NK Travnik (), commonly known as Travnik is a professional association football club from the city of Travnik that is situated in Bosnia and Herzegovina.

Currently, Travnik plays in the First League of the Federation of Bosnia and Herzegovina and plays its home matches on Stadion Pirota which has a capacity of 4,000 seats.

History

Early period
NK Travnik was founded in 1922. The club is not really known for its period during the former Yugoslavia, as its mostly known since the end of the Bosnian War and since the mid 1990s.

Post-Yugoslav period
The club played in the First League of Bosnia and Herzegovina from 1995 to 1998, finishing 11th in the 1995–96 season, 14th in the 1996–97 and then getting eliminated in the 1997–98 after finishing on 15th place.
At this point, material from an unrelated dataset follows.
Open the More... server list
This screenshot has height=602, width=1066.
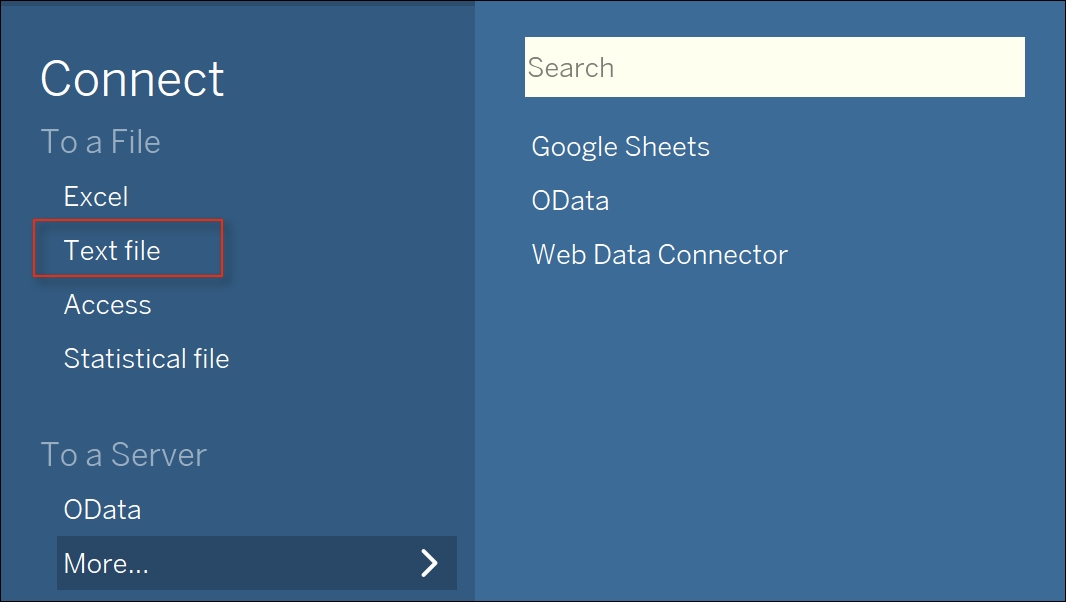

After winning the Second League of BiH in the 1999–2000 season, Travnik got promoted to the first 2000–01 Bosnian Premier League season, but got relegated after only one year of playing top league football. The club played two years in the First League of FBiH, before once again getting promoted in the 2002–03 season. The 2005–06 season got saw Travnik get relegated from the Premier League for the second time, but it got promoted the next year in the 2006–07 First League of FBiH season.

Present years
Since the 2006–07 promotion, Travnik played in the Premier League for 9 seasons in a row, finishing almost every season in the lower part of the league table. It got relegated for a third time in the 2015–16 season, and has not got promoted to the Premier League ever since, even getting relegated from the First League of FBiH in the 2017–18 season.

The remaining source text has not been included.